There was an explosion about two minutes after SpaceShipTwo dropped away from the carrier aircraft and fired the rocket engine.

Two pilots were on board. At least one parachute was reportedly sighted.

The California Highway Patrol confirmed to a local media that one pilot was dead and the other had suffered major injuries in the accident. The survivor was flown to hospital by air ambulance.

"Space is hard and today was a tough day," George Whitesides, the CEO of Virgin Galactic, told a news conference.

The carrier aircraft, WhiteKnightTwo, landed safely, said the British commercial company.

The flight marked the first use of a new type of fuel to power the ship's engine. Virgin Galactic switched SpaceShipTwo's fuel mixture from a rubber-based compound to a plastic-based mix and hopes that the new formulation would boost the hybrid rocket engine's performance.

Kevin Mickey, president of Mojave-based Scaled Composites, said that the engines using the new type of fuel had been thoroughly tested on the ground. Scaled Composites has played a key role in developing and testing SpaceShipTwo for Virgin Galactic.
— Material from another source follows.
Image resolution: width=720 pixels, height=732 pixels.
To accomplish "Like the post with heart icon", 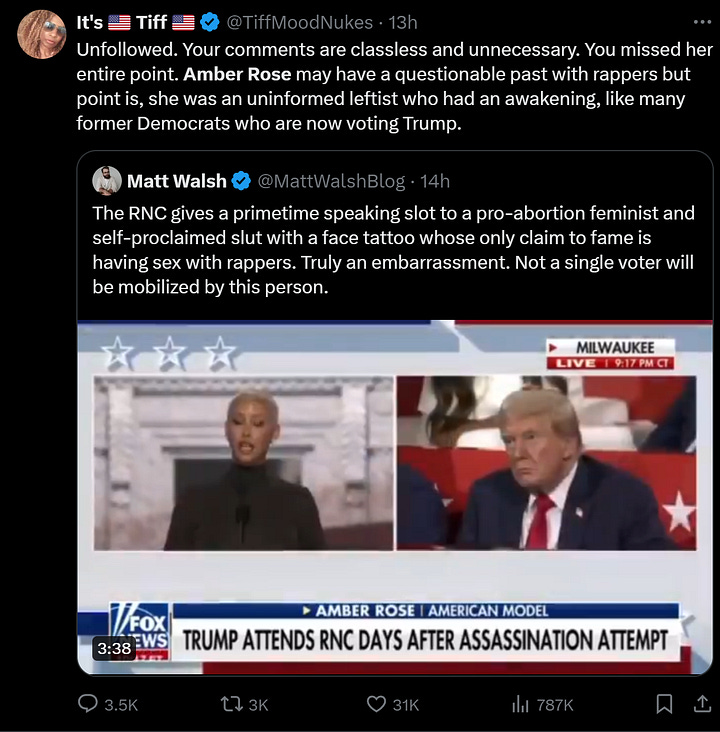I will (376, 704).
The US Federal Aviation Administration said it was also investigating the crash. National Transportation Safety Board investigators were on their way to the site.
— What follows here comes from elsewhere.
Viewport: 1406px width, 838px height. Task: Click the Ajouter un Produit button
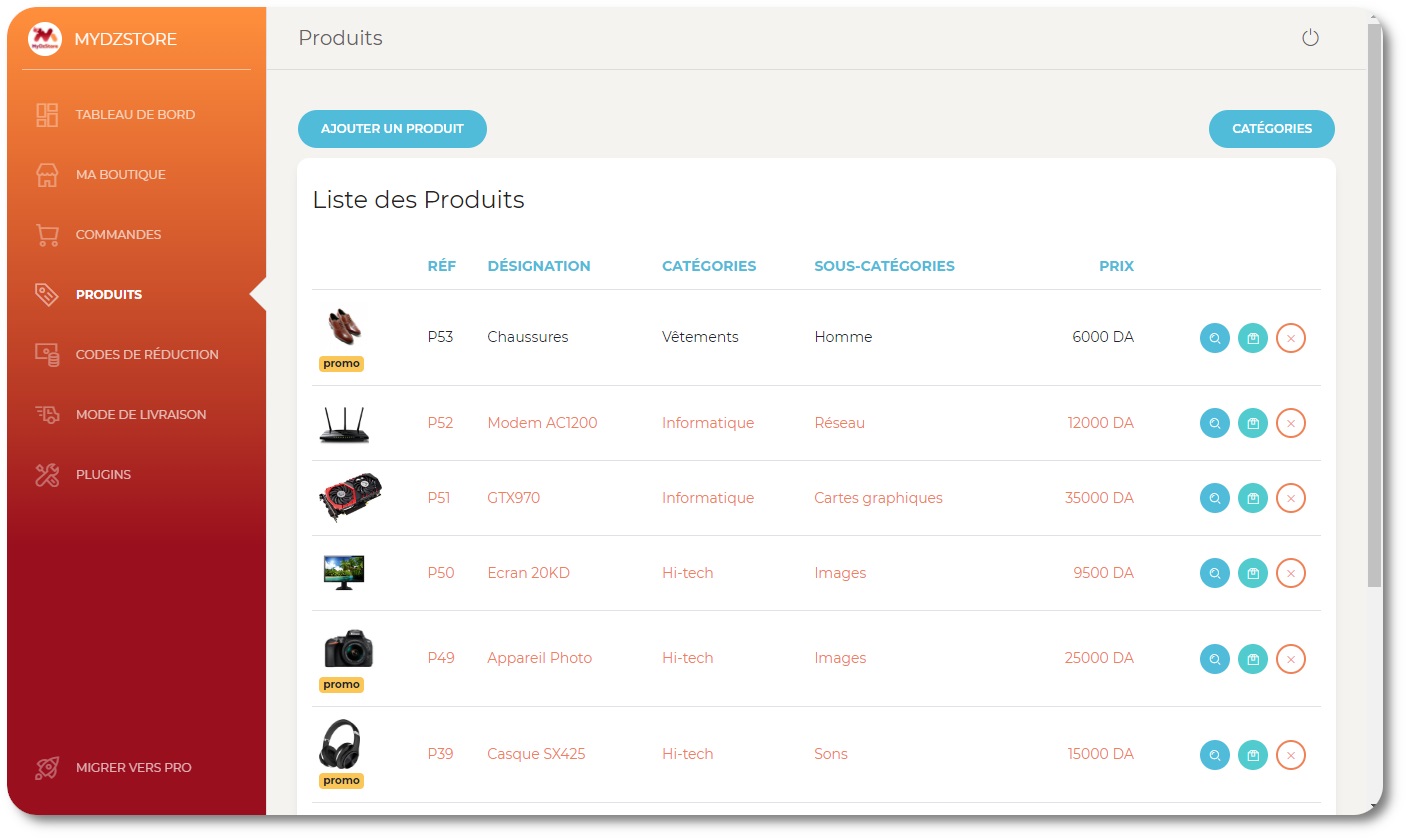coord(392,128)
SpaceShipTwo, which has been under development at Mojave Air and Space Port in the desert northeast of Los Angeles, is designed to carry two pilots and six passengers on trips about 100 km above the Earth -- the beginning of outer space, where the tourists would be able to experience weightlessness. Tickets cost 250,000 US dollars each.

Virgin Galactic had planned to start such trips as early as next year.

The crash was the second catastrophe in the commercial space industry in a week. On Tuesday night, an unmanned rocket operated by private US firm Orbital Sciences Corp. exploded seconds after its launch.